Predictive maintenance is a data-driven maintenance strategy that relies on cutting-edge technology and carefully chosen tools to proactively maintain your equipment. The  strategy uses condition monitoring and data analytics to spot potential defects in your machinery before they become serious problems. When you implement predictive maintenance tools effectively, this approach can save time and money, while dramatically increasing productivity.

What is predictive maintenance?

Predictive maintenance is a proactive approach to maintenance. Unlike traditional maintenance strategies, such as preventive maintenance, predictive maintenance is not time-based. Instead, predictive maintenance uses data from the machine itself to dictate when maintenance activities are needed.

Predictive maintenance starts with data collection. Sensors and smart IoT devices track your assets’ power usage, temperature, and vibration. Over time, that data creates a detailed profile of your equipment and its changes over time.

From there, analytics software compares real-time data from your assets against a baseline of optimal performance indicators. When your real-time data is outside the threshold for normal operation, that’s often the first sign of a problem. Your maintenance team will then get an alert letting them know the asset requires attention.

Predictive maintenance allows you to have gives you eyes and ears on your assets, all the time. It lets you to “see” problems as soon as they arise, so that you can fix what’s broken, without wasting time and money on unnecessary inspections and tune-ups. Learn more about the many benefits of predictive maintenance. 

Why are predictive maintenance tools important?

Predictive maintenance tools give you insights into just about every part of your equipment. To implement predictive maintenance effectively, you need a steady supply of real-time condition data for each of your critical assets. You’ll need sensors and smart devices to collect, transmit, and store that data. Ideally, condition-monitoring sensors should be placed on as many parts of your critical equipment as possible, so that you can pinpoint the exact location of any defects.

Predictive maintenance also relies on data analysis tools to interpret and extract actionable insights from the large volume of health and performance data now coming from your machines. Today’s data analytics are often powered by machine learning, which allows them to quickly sift through mountains of numbers and identify patterns. Data analytics can tell you, for example, what it means when a motor part starts to vibrate at a slightly higher frequency and then alert your maintenance crews when there’s an issue that needs attention.

What are the best predictive maintenance tools?

Every operation is different, which means that you’ll need different predictive maintenance tools depending on your industry and your equipment. However, there are a few key predictive maintenance tools that can make a difference for just about any industry.

Vibration monitoring

Vibration sensors collect data about the frequency of the vibrations emitted by your equipment. Remote vibration sensors can automatically send data to cloud-based software for analysis, so there’s no need to interrupt operations to manually inspect your equipment. Depending on the equipment, remote sensors may also be much safer than sending maintenance teams to hazardous or hard-to-reach locations to inspect the assets.

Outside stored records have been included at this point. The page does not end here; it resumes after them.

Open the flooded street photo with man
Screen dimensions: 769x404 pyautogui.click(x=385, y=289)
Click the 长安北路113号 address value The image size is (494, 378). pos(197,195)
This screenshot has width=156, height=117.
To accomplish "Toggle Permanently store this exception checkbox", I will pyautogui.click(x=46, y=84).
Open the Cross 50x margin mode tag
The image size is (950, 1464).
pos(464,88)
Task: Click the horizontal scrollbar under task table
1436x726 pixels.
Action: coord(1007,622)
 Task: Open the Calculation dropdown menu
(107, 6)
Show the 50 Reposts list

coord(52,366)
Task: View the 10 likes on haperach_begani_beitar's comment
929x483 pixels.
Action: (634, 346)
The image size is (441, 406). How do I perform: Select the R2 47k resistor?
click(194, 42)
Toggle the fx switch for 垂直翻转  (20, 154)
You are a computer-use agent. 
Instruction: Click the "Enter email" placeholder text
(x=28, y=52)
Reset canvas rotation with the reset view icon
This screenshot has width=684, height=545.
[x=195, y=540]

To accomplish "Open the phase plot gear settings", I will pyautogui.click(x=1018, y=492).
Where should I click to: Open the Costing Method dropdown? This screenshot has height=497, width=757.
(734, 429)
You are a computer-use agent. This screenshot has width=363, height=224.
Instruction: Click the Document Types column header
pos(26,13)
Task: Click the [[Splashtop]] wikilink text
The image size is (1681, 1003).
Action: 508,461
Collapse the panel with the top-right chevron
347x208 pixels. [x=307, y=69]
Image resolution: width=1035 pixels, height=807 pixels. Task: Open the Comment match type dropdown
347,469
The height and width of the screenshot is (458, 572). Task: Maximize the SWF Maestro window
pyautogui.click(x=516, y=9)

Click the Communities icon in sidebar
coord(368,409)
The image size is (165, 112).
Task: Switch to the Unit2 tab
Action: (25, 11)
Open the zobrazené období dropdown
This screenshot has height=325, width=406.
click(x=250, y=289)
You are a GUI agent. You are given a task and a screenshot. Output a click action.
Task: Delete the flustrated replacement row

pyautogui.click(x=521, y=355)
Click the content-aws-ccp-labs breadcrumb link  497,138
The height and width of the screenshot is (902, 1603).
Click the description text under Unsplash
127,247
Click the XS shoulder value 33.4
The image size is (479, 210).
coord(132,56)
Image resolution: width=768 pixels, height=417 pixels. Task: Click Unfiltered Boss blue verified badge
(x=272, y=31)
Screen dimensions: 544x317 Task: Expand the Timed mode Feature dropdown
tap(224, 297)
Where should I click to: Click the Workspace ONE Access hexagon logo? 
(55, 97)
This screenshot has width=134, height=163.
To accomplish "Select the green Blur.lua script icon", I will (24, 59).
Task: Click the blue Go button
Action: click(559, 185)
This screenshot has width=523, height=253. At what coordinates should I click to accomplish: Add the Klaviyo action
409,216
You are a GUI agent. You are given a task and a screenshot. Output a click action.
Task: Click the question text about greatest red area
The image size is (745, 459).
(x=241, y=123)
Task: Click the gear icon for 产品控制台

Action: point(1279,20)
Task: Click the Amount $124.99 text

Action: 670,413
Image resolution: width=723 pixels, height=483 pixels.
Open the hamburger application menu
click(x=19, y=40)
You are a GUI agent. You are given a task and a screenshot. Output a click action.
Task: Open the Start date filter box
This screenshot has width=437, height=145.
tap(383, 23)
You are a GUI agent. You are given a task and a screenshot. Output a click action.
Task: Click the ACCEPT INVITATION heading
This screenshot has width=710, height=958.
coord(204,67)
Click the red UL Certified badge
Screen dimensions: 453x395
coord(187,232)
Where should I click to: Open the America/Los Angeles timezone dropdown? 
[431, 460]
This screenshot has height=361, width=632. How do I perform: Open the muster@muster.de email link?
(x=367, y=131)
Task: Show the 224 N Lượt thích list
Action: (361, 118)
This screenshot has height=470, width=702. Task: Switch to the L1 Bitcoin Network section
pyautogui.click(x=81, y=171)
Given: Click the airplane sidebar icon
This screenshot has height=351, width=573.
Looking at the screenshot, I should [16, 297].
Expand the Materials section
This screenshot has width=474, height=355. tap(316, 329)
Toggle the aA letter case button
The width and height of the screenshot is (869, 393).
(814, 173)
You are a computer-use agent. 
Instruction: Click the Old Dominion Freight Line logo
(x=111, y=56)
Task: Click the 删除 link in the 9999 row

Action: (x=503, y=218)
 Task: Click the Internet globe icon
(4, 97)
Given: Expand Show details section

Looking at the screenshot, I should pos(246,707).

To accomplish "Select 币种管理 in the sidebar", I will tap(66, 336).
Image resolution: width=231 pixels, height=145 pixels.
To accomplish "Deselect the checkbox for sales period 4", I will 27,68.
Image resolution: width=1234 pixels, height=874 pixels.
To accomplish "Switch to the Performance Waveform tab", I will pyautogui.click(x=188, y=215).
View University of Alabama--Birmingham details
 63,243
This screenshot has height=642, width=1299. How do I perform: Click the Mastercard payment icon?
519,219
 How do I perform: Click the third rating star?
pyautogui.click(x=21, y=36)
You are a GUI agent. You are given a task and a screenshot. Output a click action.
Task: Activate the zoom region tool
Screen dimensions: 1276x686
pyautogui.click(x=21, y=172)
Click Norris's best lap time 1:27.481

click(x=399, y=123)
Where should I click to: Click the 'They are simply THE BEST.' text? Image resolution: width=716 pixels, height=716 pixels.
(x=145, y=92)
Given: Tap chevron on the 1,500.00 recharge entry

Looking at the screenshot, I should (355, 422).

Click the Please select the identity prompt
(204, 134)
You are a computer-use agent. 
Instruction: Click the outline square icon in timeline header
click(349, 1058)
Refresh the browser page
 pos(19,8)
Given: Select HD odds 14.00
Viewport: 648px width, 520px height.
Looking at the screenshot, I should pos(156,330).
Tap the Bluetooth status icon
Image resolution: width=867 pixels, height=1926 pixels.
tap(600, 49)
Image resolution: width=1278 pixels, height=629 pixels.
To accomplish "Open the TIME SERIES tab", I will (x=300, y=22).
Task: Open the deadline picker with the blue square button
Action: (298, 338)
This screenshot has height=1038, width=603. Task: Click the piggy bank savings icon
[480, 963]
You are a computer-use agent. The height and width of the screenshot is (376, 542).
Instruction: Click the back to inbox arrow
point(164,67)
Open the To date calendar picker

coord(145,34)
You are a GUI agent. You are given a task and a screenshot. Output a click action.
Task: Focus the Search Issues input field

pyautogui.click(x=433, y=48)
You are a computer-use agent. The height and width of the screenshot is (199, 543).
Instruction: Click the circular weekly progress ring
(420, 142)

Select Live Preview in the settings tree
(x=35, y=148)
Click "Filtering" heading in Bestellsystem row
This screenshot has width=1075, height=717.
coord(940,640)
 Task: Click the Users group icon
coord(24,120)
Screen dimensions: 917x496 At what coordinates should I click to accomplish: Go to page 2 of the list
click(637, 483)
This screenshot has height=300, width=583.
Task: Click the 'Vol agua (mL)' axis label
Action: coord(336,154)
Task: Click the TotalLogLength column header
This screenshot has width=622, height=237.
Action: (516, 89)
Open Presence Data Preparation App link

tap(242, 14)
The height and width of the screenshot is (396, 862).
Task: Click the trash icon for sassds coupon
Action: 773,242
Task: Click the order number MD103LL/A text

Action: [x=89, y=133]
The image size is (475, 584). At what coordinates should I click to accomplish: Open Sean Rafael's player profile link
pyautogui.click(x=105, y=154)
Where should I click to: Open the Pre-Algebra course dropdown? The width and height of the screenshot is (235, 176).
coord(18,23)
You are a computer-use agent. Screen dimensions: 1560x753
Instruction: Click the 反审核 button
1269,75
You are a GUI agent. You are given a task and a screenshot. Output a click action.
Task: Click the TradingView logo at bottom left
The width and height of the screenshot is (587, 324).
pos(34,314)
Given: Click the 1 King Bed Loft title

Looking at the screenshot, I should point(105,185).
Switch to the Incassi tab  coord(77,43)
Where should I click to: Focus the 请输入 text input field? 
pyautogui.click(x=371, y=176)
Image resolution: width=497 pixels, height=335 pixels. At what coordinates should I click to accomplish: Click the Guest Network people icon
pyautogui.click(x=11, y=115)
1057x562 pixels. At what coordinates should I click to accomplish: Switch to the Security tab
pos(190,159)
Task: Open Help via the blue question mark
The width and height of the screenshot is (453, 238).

Vibration monitoring can identify early warning signs of machine failure on rotating equipment across all industries–from remote oil and gas sites to general manufacturing facilities. The sensors are easy to install and make it easy for just a few team members to monitor assets throughout your entire facility.

Temperature monitoring

Temperature monitoring sensors measure changes in temperature over a period of time. Similar to vibration monitoring, changes in temperature are often the first indicators of a potential problem on your machines. For example, temperature sensors can identify overheating motors and overloaded circuit boards.

Power monitoring

Finally, power monitoring sensors can track changes in power supply levels in real time. The best power monitors can also send automatic alerts to smartphones or other devices, so that your team is never caught off-guard by an unexpected power surge or loss of power.

Predictive Maintenance and CMMS Software

CMMS (Computerized Maintenance Management System) software connects the dots from all the data that your sensors collect. CMMS software stores and organizes all that data so that you can make sense of it. It allows your teams to get a comprehensive view of your maintenance activity and equipment health at any given time. Predictive maintenance is a powerful approach to machine maintenance, and with the right tools, it can take your facility to new levels of productivity and uptime.